All lines holding the string "click" should be copied from the data below.

DATASET RECORDS =
================================

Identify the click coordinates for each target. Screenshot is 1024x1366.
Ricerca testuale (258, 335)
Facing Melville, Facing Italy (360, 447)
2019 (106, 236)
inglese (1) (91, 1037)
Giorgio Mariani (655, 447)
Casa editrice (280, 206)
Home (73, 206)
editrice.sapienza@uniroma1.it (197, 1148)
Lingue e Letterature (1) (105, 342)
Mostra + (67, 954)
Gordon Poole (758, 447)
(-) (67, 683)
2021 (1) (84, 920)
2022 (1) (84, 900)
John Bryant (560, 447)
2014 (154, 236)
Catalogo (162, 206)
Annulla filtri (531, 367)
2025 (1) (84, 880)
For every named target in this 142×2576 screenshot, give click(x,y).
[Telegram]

================================

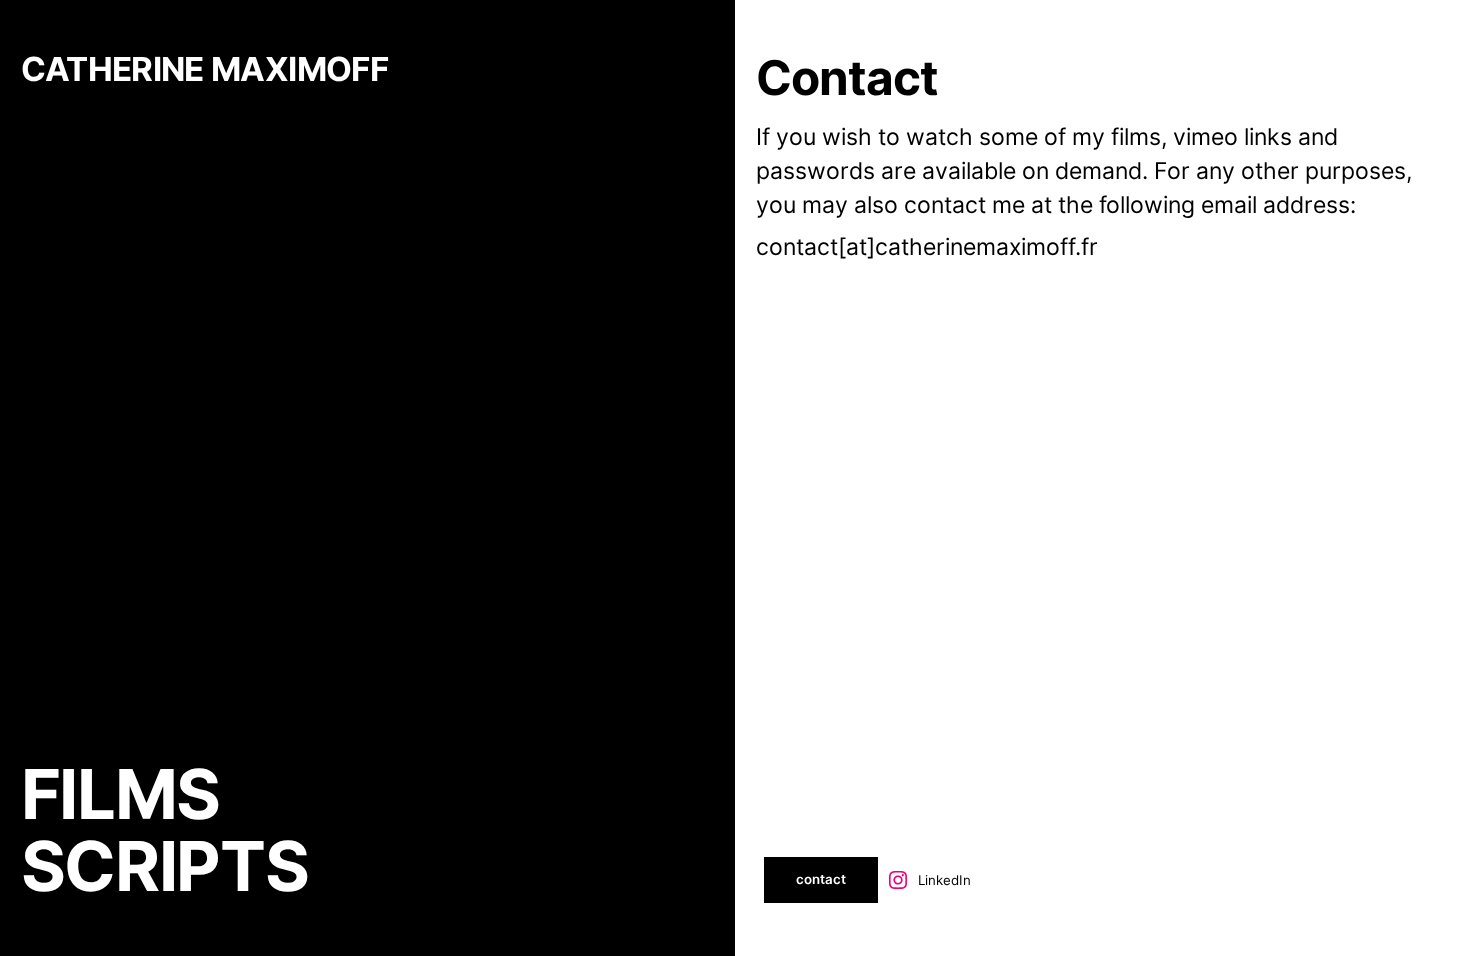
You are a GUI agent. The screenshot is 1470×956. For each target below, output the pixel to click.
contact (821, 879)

================================

YOUR SOLUTION =
Identify the click coordinates for each target. Screenshot is 1024x1366.
For every named target in this 142×2576 screenshot, give click(x,y).
You are a GUI agent. The screenshot is 1470×956. For each target below, output the pixel to click.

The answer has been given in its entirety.